━━━ SUPPLIED TEXT ━━━

Life isn't easy. There are challenges every single day that we face. We all have one thing or another going on in our lives that makes it tough. I just know that I have learned that the petty things no longer have as much effect on the person that I am and the person I plan on being. I have a heart of gold, I will give anyone anything I have if it would help I look at other people I know that are facing their own battles with cancer, and I want to reach out to them and at this point I am unable too. That is temporary I plan on making my mission to help other cancer patients see the good in the days that they feel so bad. I have no idea where I will begin but I am hoping to start a support group with some people I know.  Just a group of women to have to get together with that truly understands one another fears and insecurities. I thought about joining a support group when I first got sick, but I decided against it, I think it's getting to be about that time.  I hope to meet many people in various stages and cures in their diseases.  There are so many that face this battle in silence that do not want others to know, maybe it's they don't want the attention from others, or whatever, I just know that as long as I have a breath in me, and I am going through something that I can share my experiences with others and to have someone else maybe learn something from me, and my decisions than it makes sharing worth it all to me. 

It would be easy to hide away from the world. There are times I really want to do just that. I want to just make this all go away, I want to just play make believe that this isn't happening to me. No matter how hard I would want that, it wouldn't work.

━━━

[ACTIVITY] From the text about facing cancer, list each thing the writer says "I want" or "I really want" to do.

━━━ DATASET RECORDS ━━━

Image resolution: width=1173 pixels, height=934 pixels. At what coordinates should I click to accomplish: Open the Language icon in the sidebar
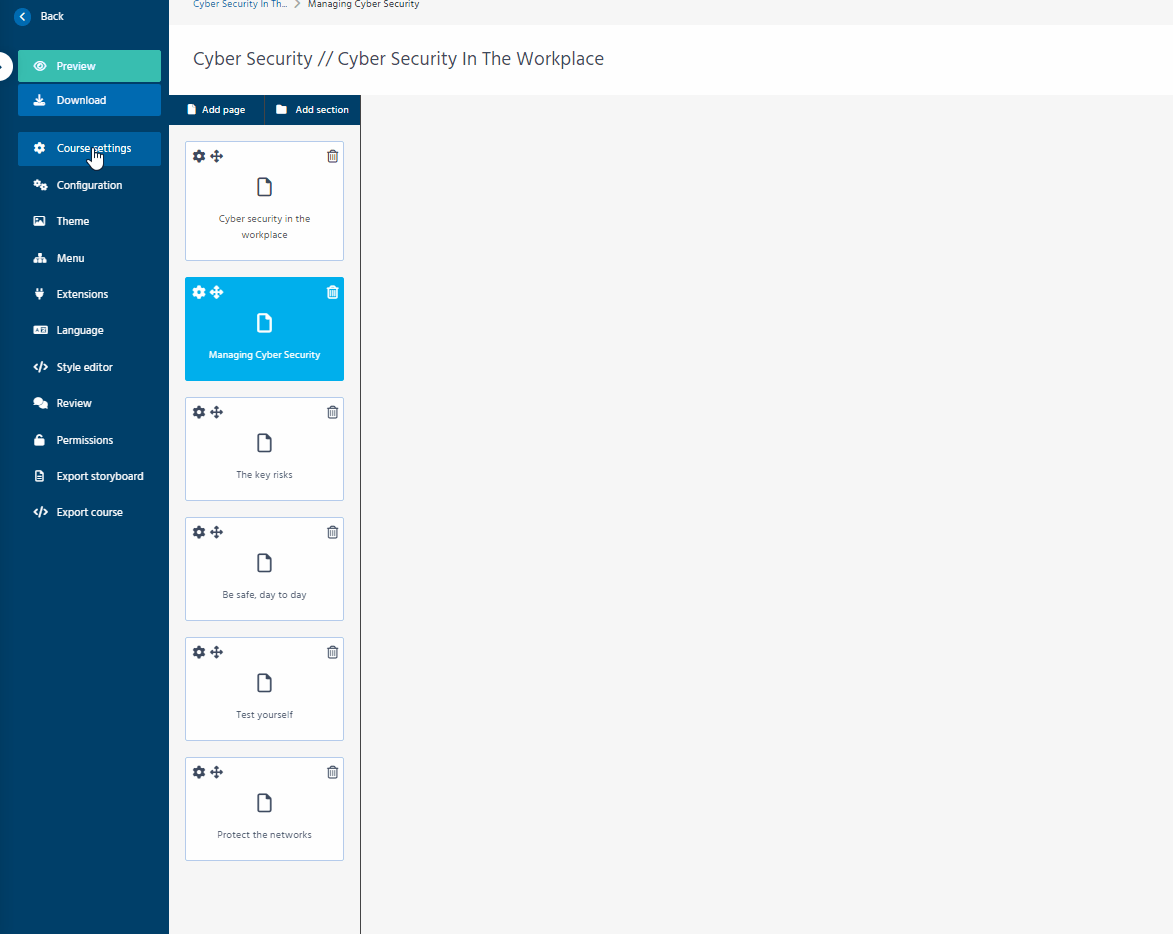pos(40,330)
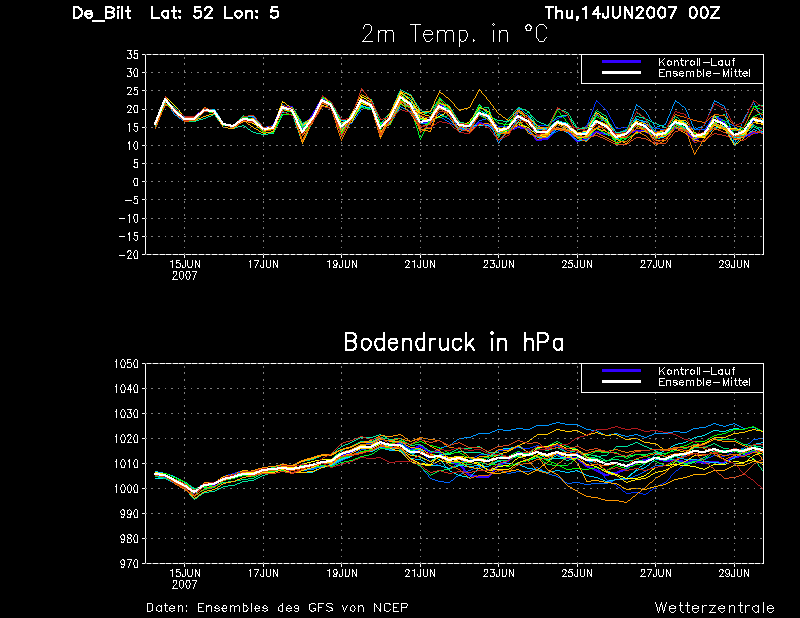This screenshot has width=800, height=618.
Task: Select the Ensemble-Mittel label in pressure legend
Action: (x=704, y=382)
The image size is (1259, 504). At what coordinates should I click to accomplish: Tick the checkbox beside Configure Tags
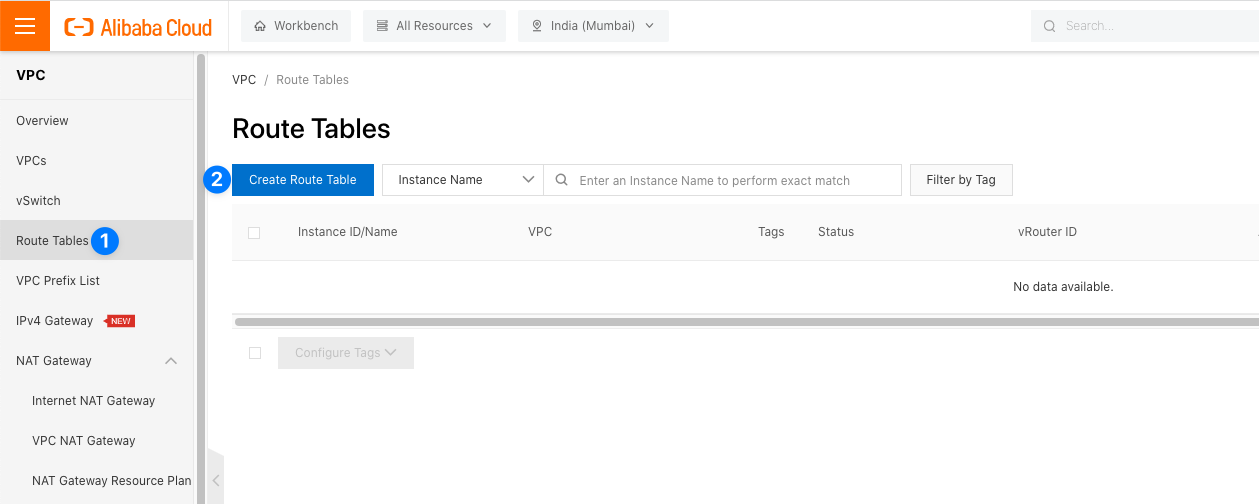point(255,353)
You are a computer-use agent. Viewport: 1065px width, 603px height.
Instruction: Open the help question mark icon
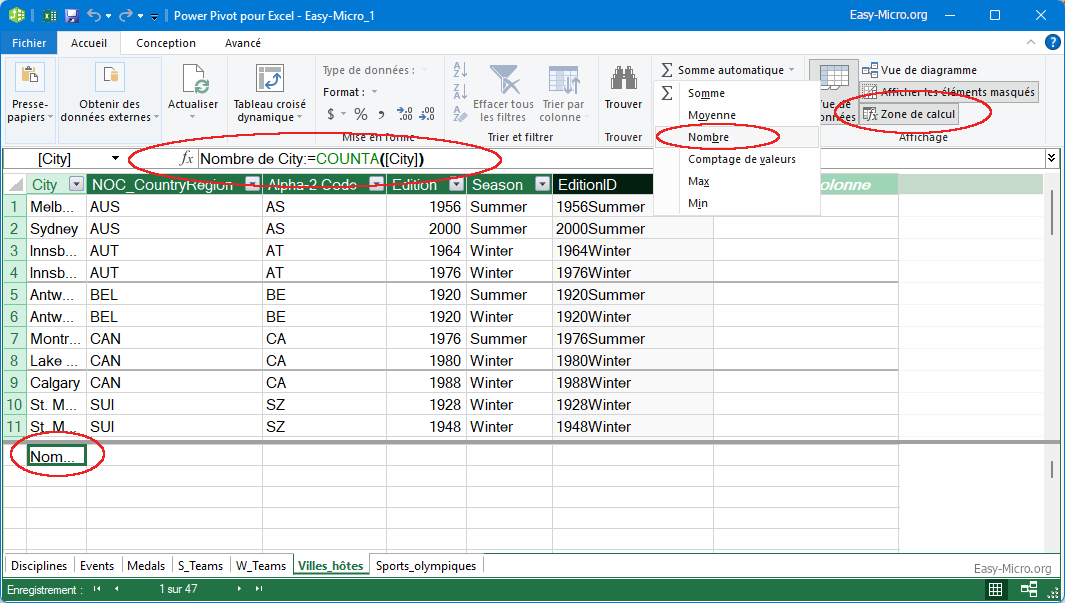(1052, 42)
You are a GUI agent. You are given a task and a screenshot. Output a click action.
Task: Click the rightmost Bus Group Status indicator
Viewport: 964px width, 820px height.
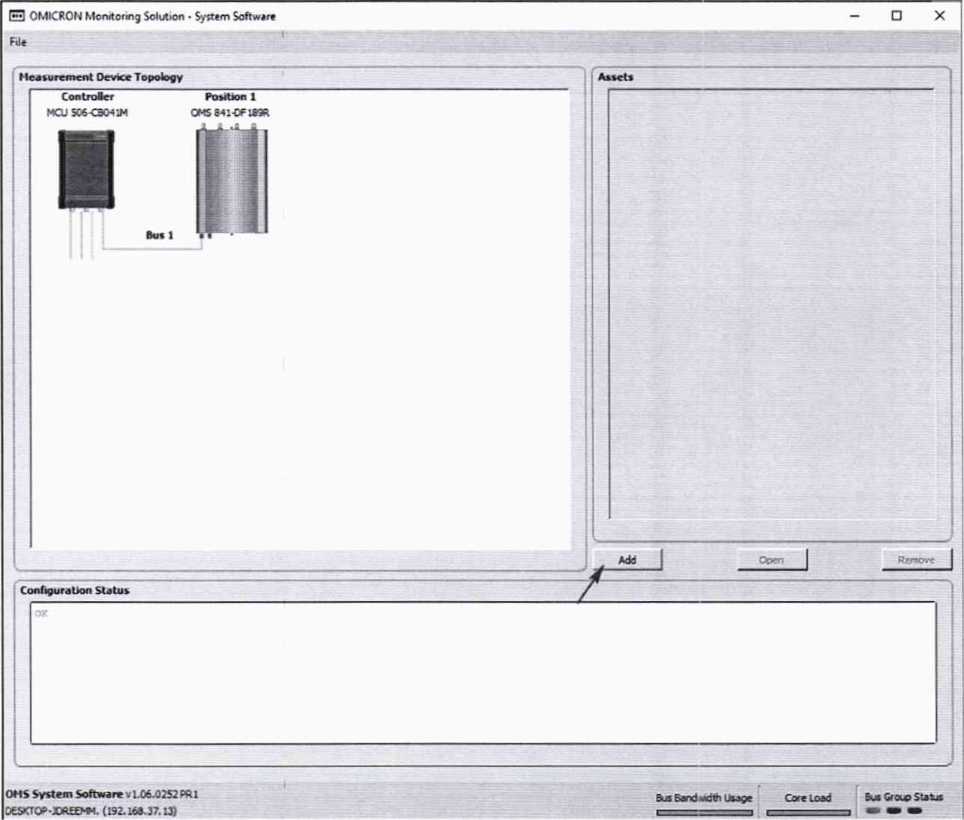[914, 811]
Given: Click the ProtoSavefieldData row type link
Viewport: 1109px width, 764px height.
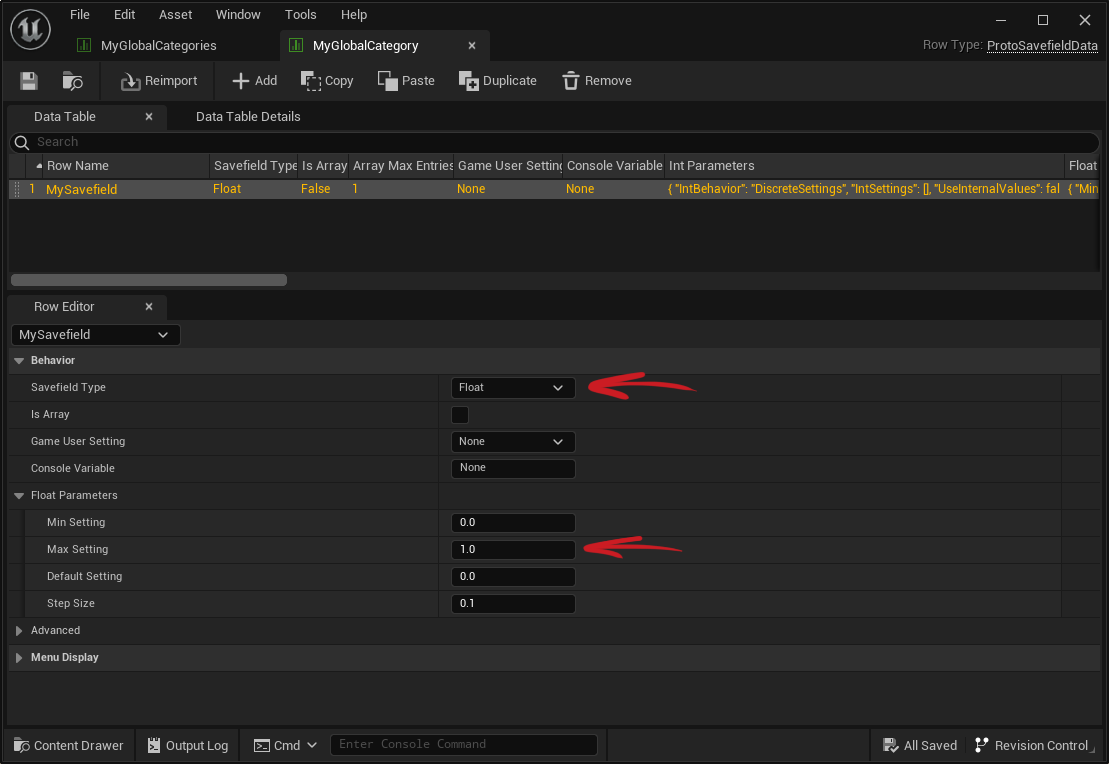Looking at the screenshot, I should point(1042,46).
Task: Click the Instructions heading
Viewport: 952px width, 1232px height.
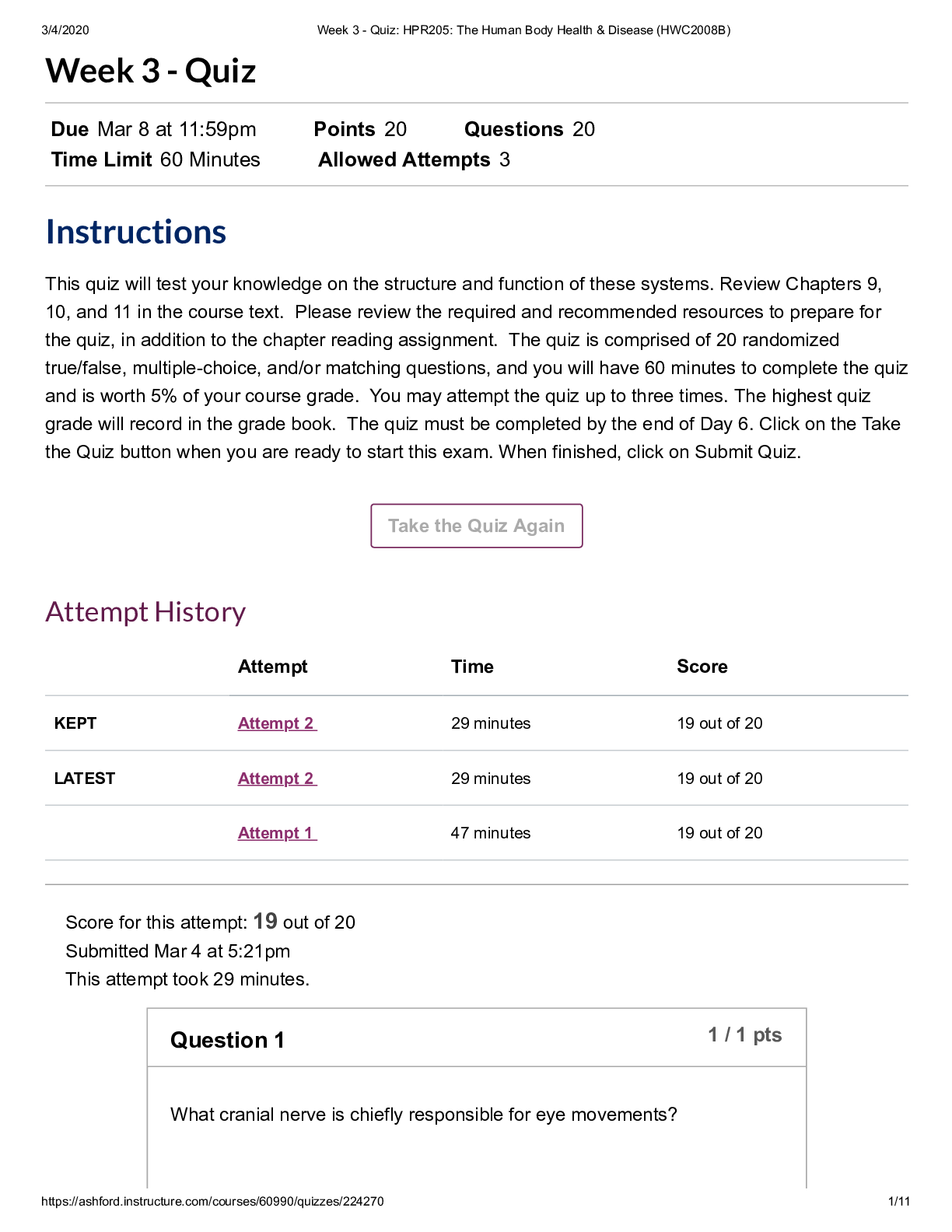Action: click(x=136, y=231)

━━━

[EXPECTED ANSWER]
- Reach out to other people they know who are facing their own battles with cancer
- Hide away from the world
- Make this all go away
- Play make believe that this isn't happening to them